There are two other neurological centers we use, neither of them "think" in the way the head brain does, which is lucky for us, the last thing we need is 2 more brains looking to solve problems that don't exist or react to threats that don't exist.. These brains to which I am referring are the heart and gut. They are developed before the head brain and are much more in balance with the rhythms of the universe. Unfortunately these brains have been given little or no value in our current 1st world society and so developing them is not easy. May parents in the United States actually don't aid their children in developing these aspects of their personalities at all. Who could blame them? The competitive nature of scholastic achievement in the first US today has taken precedent over metal, spiritual and physical health.
It is not easy to shift away from rewarding children for being "smart" (meaning being cognitively adept) because we have no way of rewarding other types of growth. It is common to chastise children when they take risks and push their physical abilities to the point where they may get injured. Unfortunately that is exactly what they are supposed to do. In the United States we protect our children because we see them as little mechanistic brains but they are spirits that need to follow their instincts. Children are exploring the world and if they are afraid of it they will not make it.

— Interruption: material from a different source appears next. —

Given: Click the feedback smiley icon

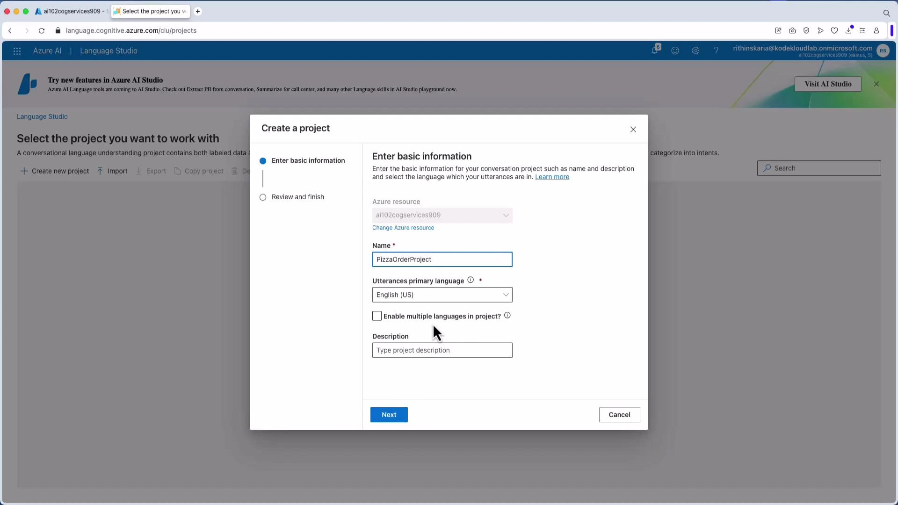Looking at the screenshot, I should coord(675,51).
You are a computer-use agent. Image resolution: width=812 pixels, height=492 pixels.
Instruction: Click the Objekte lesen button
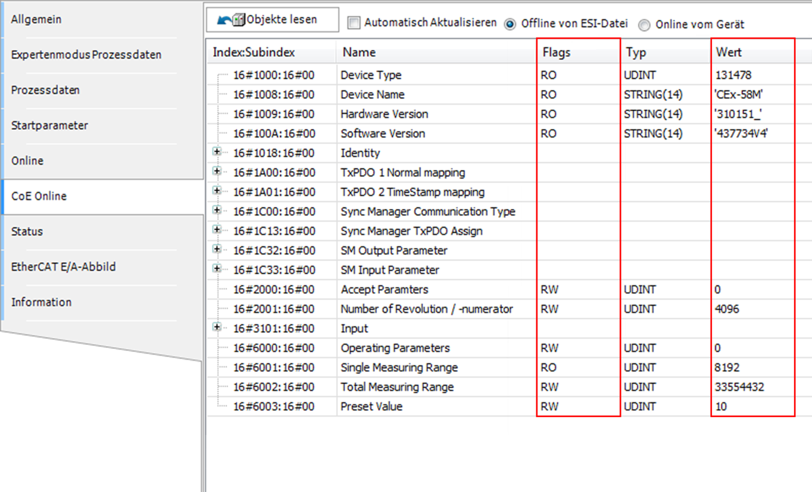click(x=272, y=20)
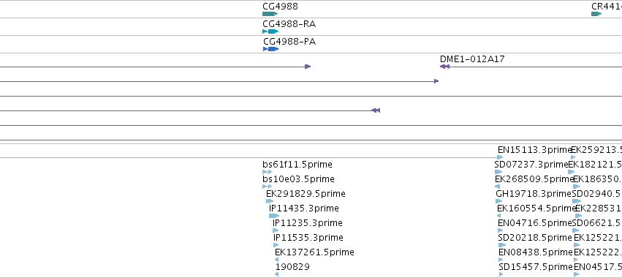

When a 7 year old wins a spelling bee and gets rewarded for their cognitive ability they are learning a very dangerous lesson that is more suited for a 14 year old.
I found this outline on the Preserve Childhood website:
I Try not to think about these as different "Brains" as much as different parts of us. I was working with a great friend of mine Allen Baker and he suggested, to explore these different parts to allow myself to think of something from my gut alone, then the heart and finally with my head. This separated all the gunk of a situation.
My gut spoke to me of fear and safety and addressed where I belonged both spiritually as well as physically in relation to the subject I was focusing on.
My heart brought me together with with others allowing me to be more emotionally invested, or aware, of the bigger picture and not only one side of that bigger picture.
My head took a much more cold view of things, which I can appreciate but separating it from the gut and heart made it much more difficult to care about others and the outcome. My brain is pragmatic and we all need to be that way on occasion but it is not the only way forward and it is not what we ought to be rewarding. But how can you reward empathy, when it is learned it can be faked. What can't be faked is the feeling one gets when they really care and share in this life experience and have goals that include the world around us.